__EXERCISE GOAL__:
Copy the following lines word for word, beginning at the line that contains "Click Choose File" and stopping after the line that contains "Mute system speaker".

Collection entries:

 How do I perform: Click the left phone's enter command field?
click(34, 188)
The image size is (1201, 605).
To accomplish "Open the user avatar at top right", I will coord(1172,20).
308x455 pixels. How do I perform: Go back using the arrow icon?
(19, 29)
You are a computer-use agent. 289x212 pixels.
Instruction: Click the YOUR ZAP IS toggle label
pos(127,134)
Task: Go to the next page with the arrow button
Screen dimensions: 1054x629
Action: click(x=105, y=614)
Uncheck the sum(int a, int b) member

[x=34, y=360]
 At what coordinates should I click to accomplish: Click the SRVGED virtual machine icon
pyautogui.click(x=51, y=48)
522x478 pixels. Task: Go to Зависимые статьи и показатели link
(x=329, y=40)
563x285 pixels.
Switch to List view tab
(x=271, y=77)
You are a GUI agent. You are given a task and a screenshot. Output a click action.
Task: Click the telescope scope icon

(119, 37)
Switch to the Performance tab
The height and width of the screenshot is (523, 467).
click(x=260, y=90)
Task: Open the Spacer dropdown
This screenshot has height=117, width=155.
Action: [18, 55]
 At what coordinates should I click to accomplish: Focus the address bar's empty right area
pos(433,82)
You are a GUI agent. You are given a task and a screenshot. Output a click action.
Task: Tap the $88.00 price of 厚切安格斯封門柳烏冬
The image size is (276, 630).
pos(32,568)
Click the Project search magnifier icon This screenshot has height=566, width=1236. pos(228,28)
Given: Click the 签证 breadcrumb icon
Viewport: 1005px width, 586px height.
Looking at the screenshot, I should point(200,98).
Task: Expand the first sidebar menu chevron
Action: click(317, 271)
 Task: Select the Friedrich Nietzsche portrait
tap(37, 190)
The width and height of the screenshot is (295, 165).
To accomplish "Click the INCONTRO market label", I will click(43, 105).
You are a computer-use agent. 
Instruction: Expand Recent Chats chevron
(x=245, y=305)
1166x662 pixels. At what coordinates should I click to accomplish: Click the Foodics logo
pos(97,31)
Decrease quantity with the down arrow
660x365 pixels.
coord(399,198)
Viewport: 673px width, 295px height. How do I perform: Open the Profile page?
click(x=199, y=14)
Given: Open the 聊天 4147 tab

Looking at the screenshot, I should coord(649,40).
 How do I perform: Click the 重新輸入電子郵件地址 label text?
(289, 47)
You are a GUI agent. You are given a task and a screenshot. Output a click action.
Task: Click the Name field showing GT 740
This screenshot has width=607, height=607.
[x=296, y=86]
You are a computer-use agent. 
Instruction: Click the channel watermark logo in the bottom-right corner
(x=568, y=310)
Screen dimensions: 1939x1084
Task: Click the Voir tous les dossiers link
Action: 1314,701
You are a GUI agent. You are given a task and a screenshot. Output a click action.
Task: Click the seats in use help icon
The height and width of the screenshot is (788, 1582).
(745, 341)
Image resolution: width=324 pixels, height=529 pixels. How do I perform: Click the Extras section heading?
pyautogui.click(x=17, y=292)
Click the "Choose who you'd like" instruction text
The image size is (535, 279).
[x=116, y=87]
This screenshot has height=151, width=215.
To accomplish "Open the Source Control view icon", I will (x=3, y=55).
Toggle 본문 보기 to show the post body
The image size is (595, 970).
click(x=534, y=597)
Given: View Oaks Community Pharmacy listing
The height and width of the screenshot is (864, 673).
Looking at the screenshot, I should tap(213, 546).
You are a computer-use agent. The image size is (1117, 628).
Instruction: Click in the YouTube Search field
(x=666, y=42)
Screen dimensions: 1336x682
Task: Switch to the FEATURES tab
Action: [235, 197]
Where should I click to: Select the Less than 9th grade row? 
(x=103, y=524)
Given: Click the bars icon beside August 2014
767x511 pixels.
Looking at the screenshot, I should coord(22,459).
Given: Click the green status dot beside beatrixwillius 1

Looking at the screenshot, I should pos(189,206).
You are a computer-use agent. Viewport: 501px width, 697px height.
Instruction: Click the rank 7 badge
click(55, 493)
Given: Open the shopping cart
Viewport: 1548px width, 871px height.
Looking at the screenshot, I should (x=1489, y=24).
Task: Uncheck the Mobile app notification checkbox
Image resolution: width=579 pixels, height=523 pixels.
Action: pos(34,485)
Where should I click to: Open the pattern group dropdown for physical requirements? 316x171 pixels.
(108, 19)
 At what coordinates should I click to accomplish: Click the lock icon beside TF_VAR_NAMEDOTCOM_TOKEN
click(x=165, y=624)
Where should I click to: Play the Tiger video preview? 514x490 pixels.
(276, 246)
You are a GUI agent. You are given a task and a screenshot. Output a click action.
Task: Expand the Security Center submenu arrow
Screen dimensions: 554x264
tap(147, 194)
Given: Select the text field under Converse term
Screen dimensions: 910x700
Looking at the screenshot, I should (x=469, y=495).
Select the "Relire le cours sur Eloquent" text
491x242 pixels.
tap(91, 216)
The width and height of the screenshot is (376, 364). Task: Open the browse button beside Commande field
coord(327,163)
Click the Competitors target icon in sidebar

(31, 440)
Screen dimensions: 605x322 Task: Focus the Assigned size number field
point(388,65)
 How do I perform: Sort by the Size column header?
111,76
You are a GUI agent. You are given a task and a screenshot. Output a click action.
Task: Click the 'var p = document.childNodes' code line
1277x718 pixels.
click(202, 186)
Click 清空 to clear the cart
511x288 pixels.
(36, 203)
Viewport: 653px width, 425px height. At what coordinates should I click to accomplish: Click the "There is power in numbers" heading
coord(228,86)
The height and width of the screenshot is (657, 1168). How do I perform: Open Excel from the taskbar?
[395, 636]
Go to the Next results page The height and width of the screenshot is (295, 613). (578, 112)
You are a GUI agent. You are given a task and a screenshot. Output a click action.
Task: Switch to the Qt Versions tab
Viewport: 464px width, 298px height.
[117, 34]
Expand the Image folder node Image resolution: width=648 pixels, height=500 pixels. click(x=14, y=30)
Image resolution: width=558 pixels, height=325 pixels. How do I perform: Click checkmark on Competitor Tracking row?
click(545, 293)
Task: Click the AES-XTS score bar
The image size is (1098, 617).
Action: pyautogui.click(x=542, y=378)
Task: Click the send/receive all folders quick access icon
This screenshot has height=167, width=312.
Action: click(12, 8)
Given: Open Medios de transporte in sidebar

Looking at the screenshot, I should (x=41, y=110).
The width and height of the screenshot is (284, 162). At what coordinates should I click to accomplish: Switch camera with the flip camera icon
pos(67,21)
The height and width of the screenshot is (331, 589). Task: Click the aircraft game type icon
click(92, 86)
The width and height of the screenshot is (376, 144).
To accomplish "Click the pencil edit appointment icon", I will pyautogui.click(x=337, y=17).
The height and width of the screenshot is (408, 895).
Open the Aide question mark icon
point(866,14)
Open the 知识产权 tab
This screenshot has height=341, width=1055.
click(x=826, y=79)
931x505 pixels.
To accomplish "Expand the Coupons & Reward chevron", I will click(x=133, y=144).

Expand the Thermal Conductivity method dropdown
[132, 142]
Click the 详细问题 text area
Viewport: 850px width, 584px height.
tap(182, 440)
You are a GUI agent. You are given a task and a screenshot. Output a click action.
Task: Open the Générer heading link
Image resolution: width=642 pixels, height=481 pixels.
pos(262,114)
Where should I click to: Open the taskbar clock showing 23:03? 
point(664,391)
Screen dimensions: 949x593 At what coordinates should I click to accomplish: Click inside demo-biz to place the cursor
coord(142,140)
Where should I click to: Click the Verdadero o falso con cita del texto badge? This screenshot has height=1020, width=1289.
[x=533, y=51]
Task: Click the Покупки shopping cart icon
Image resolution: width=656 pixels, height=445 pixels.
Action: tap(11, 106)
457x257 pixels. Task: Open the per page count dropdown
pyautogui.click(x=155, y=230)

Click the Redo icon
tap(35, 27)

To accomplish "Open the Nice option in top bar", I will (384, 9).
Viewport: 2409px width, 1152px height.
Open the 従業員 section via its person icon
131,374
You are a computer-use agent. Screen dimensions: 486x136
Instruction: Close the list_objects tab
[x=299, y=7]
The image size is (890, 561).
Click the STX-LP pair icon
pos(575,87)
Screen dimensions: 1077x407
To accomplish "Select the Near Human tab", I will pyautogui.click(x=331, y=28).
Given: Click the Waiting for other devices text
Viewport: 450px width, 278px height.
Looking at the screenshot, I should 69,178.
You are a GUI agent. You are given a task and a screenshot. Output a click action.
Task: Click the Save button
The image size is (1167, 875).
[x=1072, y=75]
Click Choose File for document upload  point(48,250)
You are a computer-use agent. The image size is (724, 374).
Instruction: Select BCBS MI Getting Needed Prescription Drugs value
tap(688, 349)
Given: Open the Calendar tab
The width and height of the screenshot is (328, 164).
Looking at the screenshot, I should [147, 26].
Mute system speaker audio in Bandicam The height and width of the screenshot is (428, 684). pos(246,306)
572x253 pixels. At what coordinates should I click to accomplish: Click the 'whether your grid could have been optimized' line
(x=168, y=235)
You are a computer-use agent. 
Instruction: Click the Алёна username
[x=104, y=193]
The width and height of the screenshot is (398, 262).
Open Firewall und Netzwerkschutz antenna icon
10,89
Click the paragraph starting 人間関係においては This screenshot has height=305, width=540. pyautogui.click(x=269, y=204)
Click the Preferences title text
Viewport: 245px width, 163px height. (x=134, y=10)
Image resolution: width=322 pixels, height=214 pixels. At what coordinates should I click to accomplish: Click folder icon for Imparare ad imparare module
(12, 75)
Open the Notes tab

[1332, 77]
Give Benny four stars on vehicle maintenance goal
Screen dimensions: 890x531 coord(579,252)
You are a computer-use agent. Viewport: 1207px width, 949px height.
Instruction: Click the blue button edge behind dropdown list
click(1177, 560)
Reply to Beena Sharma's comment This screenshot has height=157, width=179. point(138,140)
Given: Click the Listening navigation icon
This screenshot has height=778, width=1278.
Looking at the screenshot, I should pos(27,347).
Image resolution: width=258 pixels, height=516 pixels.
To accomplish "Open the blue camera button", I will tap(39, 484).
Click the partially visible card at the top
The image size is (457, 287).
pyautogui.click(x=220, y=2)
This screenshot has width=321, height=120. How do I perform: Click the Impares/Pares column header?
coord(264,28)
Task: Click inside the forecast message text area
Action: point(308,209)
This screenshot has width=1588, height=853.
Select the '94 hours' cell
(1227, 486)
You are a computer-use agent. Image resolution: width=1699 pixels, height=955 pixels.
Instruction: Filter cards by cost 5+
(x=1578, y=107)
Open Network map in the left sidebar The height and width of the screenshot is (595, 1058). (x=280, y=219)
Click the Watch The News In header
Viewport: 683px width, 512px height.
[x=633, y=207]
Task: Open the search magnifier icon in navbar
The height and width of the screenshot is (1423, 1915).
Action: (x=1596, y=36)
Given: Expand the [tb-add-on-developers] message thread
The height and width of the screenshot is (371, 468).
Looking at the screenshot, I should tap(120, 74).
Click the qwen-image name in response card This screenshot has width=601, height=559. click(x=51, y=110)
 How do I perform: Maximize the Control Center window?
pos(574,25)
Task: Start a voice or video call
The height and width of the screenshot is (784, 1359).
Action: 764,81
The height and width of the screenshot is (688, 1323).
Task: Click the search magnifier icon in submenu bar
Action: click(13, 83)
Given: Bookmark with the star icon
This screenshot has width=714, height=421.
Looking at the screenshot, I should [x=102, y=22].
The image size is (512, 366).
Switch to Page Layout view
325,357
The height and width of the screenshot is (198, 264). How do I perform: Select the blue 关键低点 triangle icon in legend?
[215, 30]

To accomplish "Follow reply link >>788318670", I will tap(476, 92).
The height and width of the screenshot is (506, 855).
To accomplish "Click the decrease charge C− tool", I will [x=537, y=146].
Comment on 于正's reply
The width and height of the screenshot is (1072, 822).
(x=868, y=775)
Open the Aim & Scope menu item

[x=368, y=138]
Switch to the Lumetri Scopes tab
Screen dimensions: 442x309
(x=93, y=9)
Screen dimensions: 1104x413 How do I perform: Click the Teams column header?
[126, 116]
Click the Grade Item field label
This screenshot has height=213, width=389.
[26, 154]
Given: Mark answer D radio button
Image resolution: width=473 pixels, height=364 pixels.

__OUTPUT FOR THIS TASK__:
Click Choose File for document upload  point(48,250)
You are a computer-use agent. The image size is (724, 374).
Instruction: Select BCBS MI Getting Needed Prescription Drugs value
tap(688, 349)
Given: Open the Calendar tab
The width and height of the screenshot is (328, 164).
Looking at the screenshot, I should [147, 26].
Mute system speaker audio in Bandicam The height and width of the screenshot is (428, 684). pos(246,306)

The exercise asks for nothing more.